* **Texto para leer**:
Nosotros apoyamos las mochilas en la tierra y nos sentamos sobre ellas extendiendo el semicírculo de la reunión. Ciento cuarenta ojos nos miraban. Anacleto habló en quechua para todos y luego en castellano para nosotros:

–Tienen la palabra.

Por un instante pensé en ponerme de pie, pero hablé sentado.

–Hola. ¿Qué tal? Somos Vanesa y Julián. Vinimos caminando desde Toro Toro. Salimos muy temprano hoy a la mañana, estamos un poco cansados. Vamos hacia Mina Asientos, pero no conocemos muy bien el camino, nos gustaría que nos lo indiquen.

Anacleto tradujo todo al quechua.

Alguien dijo que ya era tarde, que nos convenía salir mañana.

–Sí, si somos bienvenidos, nos gustaría acampar por acá y salir mañana temprano.

Otro tipo pidió la palabra. Estuvo un largo rato hablando, solo entendimos la palabra “gringuitos”.

Mientras el tipo hablaba, otro se nos acercó a presentarse y a decirnos que estaba todo bien.

Anacleto tradujo el largo discurso del que había pedido la palabra.

–Preguntan por qué no fueron a Mina Asientos con la movilidad que va por Mizque.
–Nos gusta caminar… conocer…
–El problema es que es la primera vez que vienen turistas a nuestra comunidad y la gente tiene celos –dijo Anacleto y al decir “celos” cambió el tono de vos, como dando a entender que esa no era la palabra exacta pero lo más cerca que pudo en la traducción del quechua.

De todos modos le entendíamos. De hecho, yo sentía que entendía todo: el que pidió la palabra solo quería mostrar que se le había ocurrido un argumento; el que hacía de autoridad detrás del escritorio se mantuvo en silencio porque eso es lo que se espera de los jefes; el que se acercó a decir que estaba todo bien quería desmarcarse, mostrarse comprensivo y fuera del prejuicio pueblerino; Anacleto, al que yo había imaginado como el marginal del pueblo, era la autoridad de facto, dirigía la reunión y se mostraba exigente en la presencia de los demás (porque eso es lo que se espera de la autoridad) pero a nosotros nos echaba miradas cómplices; el resto, la mayoría, simplemente tenía curiosidad.

Registros de ubicación de palabras y elementos:
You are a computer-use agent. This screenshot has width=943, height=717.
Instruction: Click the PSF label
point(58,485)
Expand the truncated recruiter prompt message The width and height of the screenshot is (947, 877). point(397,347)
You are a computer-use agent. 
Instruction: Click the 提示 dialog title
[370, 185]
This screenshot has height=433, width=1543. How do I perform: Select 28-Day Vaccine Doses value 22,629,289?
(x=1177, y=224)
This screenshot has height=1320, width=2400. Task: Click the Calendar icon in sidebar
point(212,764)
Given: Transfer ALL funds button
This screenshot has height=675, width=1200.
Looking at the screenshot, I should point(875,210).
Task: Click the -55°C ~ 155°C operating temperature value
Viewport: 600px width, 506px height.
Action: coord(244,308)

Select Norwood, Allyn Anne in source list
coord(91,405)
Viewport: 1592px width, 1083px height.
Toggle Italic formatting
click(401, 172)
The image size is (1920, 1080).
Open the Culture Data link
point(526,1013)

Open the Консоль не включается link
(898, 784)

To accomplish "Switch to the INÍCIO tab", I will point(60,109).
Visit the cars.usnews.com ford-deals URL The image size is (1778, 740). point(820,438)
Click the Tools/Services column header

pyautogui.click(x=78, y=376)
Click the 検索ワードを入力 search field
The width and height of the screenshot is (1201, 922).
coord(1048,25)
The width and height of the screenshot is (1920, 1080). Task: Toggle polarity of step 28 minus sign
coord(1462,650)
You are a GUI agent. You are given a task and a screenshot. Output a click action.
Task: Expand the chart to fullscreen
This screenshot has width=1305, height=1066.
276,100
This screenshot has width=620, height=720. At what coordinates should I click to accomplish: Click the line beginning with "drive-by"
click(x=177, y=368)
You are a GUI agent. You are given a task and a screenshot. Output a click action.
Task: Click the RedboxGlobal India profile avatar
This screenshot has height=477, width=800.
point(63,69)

* **Ejercicio**: Por favor, enumera todos los nombres de lugares que se mencionan en el texto sobre la reunión en la comunidad.

* **Respuesta**: Toro Toro, Mina Asientos, Mizque